Jadi Ladang Bisnis Baru, Banyak Importir Alkes Tak Berpengalaman Muncul di Tengah Pandemi COVID-19
Ilustrasi-alat kesehatan (Foto: Unsplash)

Bagikan:

JAKARTA - Sekjen Perkumpulan Organisasi Perusahaan Alat-Alat Kesehatan dan Laboratorium Indonesia (Gakeslab Indonesia) Randy Teguh mengungkap banyak importir alat-alat kesehatan yang tak berpengalaman bermunculan sejak pandemi COVID-19.

Hal ini diketahui setelah berdiskusi dengan Perhimpunan Rumah Sakit Seluruh Indonesia (PERSI) dan asosiasi laboratorium dan klinik.

"Saat ini di masa pandemi, banyak pengusaha baru dadakan. Karena mungkin harus survive dan tergiur jasa alat kesehatan, jadi banyak klinik-klinik baru," kata Randy dalam diskusi daring, Sabtu, 30 Oktober.

Dia mengatakan menjamurnya pengusaha alkes dadakan ini lantaran tergiur untung dari bisnis di bidang kesehatan dengan memanfaatkan momentum pandemi.

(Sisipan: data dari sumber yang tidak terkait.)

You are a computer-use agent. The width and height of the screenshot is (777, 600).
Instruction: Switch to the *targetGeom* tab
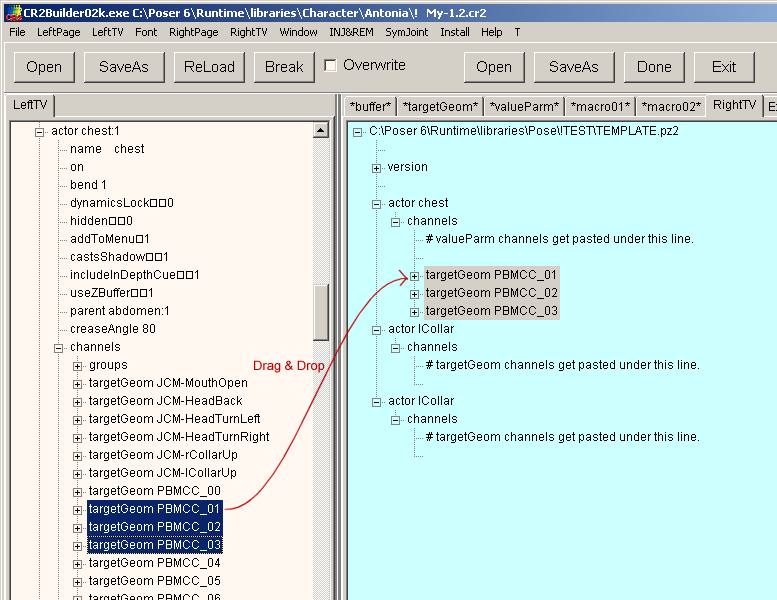(440, 107)
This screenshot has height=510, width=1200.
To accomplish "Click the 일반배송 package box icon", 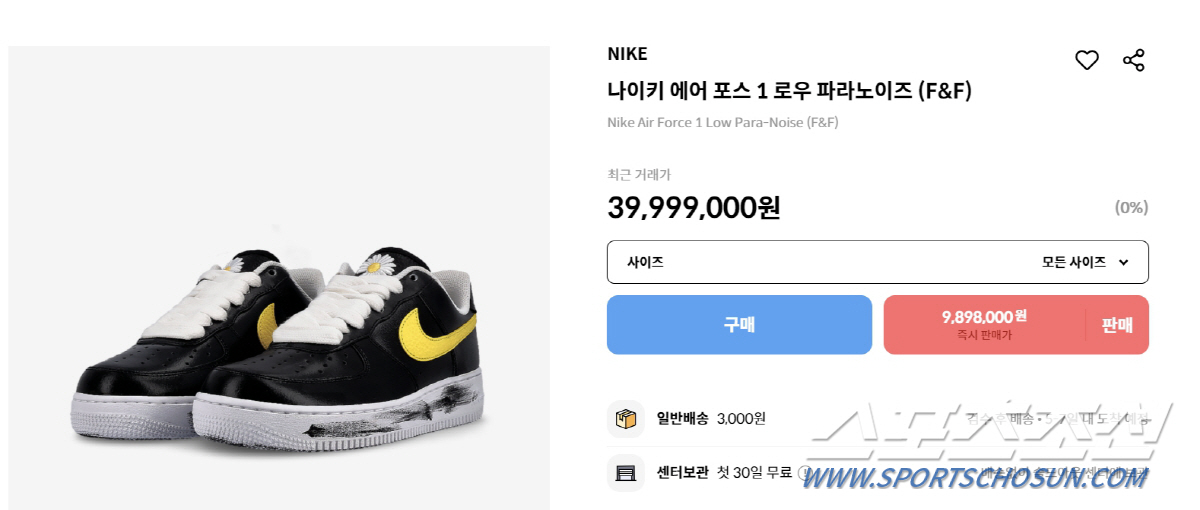I will [x=626, y=419].
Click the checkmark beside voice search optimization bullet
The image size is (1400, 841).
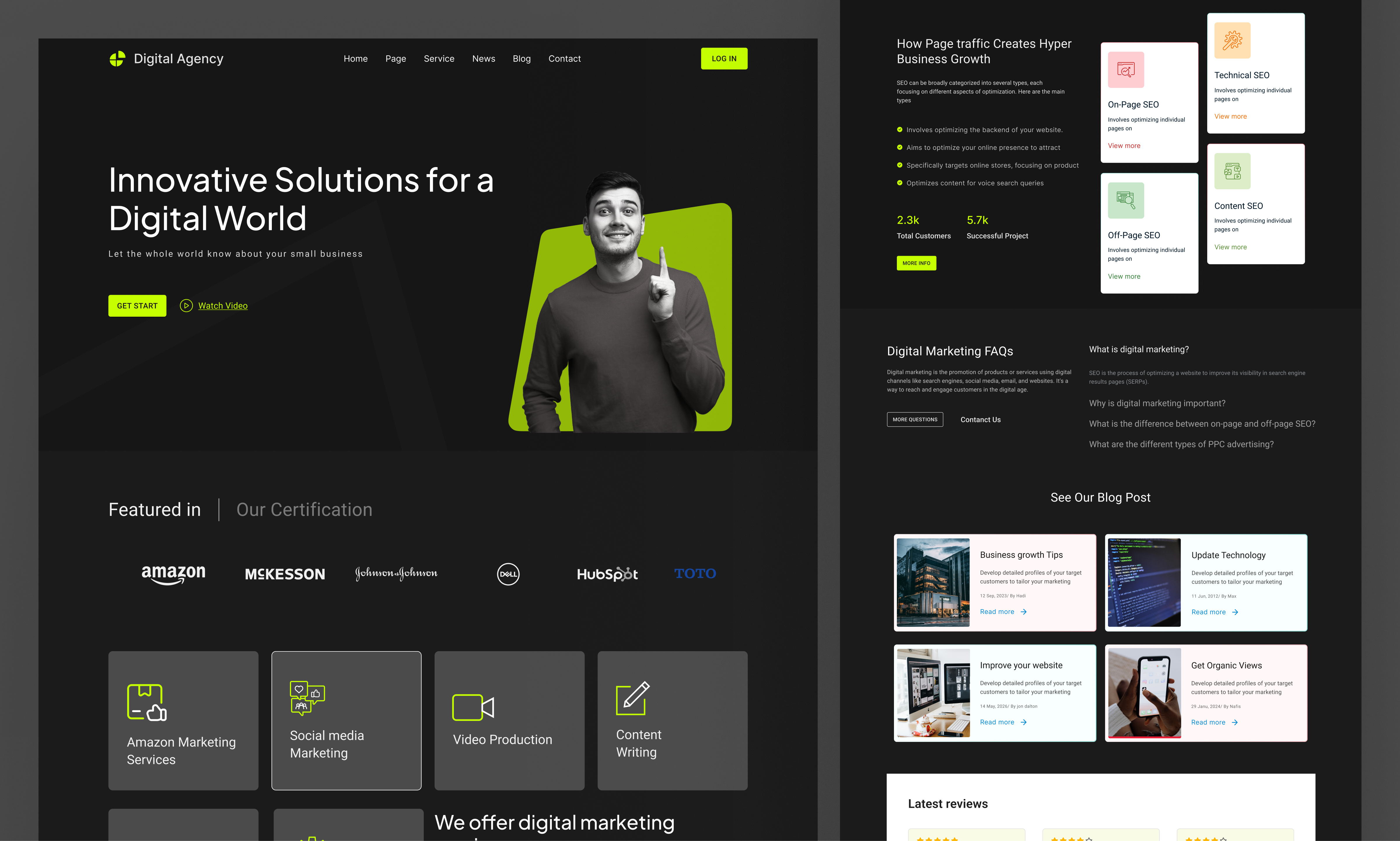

Bahkan, tak sedikit klinik nonkesehatan seperti klinik kecantikan berlomba menyediakan layanan pemeriksaan real time polymerase chain reaction (RT-PCR).

Padahal, klinik seperti itu diragukan kemampuannya untuk melakukan pemeriksaan tes COVID-19 karena dinilai tidak berpengalaman.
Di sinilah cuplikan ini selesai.